Undersecretary of Defense Kendall’s direct and unequivocal speech at the Satellite 2013 Conference in Washington last year was the first real indicator that things might be changing, and changing fast. For over a decade of sporadic discourse, hundreds of meetings at numerous levels of the Pentagon, DISA, SMC, Air Force Space Command, and even the Hill, the commercial satellite operators have strived to understand the next step for DoD. Where does the DoD need us to be, and what will they need when we get there?
This decade of ambitious talk, mixed messages and (ultimately) inaction has been deeply frustrating, and at times, a roller coaster ride for industry. Occasionally we gained significant traction with a set of folks in one department or other, only to have that effort shelved as Generals and Staff officers were promoted and moved on. More often than not, they were replaced by others who needed educating from a starting point we had passed years before. Alternatively, our military contacts saw change as a “bridge too far” and chose to focus on things they could control, within their own scope of authority. Or, one might be forgiven for thinking, within their comfort level.

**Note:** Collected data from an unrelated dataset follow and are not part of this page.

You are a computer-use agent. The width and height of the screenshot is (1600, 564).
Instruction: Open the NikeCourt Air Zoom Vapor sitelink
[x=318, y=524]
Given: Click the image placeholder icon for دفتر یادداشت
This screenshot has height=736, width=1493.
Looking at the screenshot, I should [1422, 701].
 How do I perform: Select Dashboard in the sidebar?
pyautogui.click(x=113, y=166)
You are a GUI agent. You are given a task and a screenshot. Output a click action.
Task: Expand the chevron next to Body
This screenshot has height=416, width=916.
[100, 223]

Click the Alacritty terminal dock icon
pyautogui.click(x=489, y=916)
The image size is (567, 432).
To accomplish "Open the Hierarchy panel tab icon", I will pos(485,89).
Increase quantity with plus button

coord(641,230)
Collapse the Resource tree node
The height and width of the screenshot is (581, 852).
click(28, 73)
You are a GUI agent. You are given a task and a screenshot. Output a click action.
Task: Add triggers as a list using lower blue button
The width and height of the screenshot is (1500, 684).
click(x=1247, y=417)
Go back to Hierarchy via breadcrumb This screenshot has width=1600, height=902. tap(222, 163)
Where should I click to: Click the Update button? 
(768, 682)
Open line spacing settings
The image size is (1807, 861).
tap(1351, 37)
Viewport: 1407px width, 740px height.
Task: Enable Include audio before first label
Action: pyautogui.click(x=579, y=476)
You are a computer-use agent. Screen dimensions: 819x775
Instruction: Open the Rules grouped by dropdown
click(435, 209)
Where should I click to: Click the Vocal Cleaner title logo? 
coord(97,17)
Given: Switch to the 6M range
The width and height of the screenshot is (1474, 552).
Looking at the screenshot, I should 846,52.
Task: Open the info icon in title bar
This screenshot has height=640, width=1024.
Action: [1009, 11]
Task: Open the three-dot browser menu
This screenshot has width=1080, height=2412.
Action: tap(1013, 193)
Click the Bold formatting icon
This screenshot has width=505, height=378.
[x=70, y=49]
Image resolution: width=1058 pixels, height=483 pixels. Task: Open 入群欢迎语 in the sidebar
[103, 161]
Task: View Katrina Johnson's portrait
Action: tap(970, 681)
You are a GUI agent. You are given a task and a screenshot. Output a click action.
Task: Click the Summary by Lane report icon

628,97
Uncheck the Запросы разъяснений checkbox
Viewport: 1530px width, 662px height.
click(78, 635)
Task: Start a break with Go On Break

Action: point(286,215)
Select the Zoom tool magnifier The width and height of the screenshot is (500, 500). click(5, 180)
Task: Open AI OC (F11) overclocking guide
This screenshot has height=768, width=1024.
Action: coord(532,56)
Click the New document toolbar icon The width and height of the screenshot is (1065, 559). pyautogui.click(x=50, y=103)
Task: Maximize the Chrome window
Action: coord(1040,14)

This is perhaps one of the most frustrating issues when dealing with DoD – the lack of a single point of authority on SATCOM matters. Aside from the ever-changing rotation of military personnel into and out of posts critical to making well-informed, long-term decisions on the scope and scale of the MILSATCOM/COMSATCOM architecture, there are simply too many cooks in the DoD SATCOM kitchen. Twenty different Agencies, Commands or Departments can halt, pause, deflect, change or otherwise prevent progress on any particular solution where it appears remotely possible or imminent. Not a single one has the authority to say “yes, we can!”
“The system was designed this way,” I’ve heard over and over. I’m the first to argue that industry cannot have undue influence, and I firmly believe in a level playing field for all companies who bid on Defense work – that’s a given. BUT, like our expectations of the current Congress, there is still a job to be done, and it must be done right. Avoiding this issue is akin to the proverbial head in the sand approach. Industry has repeatedly offered viable cost-effective solutions for delivering significant COMSATCOM capability to meet the needs and requirements of our warfighters, where and when they need it. It is essential that we remove the barriers to getting this done. Government/industry collaboration is the surest way of doing that.
Commercial satellite operators are – and have always been – prepared to invest more in their systems and to build satellites with features the DoD claims are important. We are willing to spend however many hours are required collaborating with DoD, to develop structures that encourage and enable us to invest in clearly defined DoD SATCOM requirements, and to incorporate specific technology features the DoD considers operationally advantageous. It is time to move from the comfort of the old ways of (not) doing something, to affirmatively meeting the SATCOM technology challenges of the 21st Century. Our warfighters deserve no less. Our taxpayers demand it.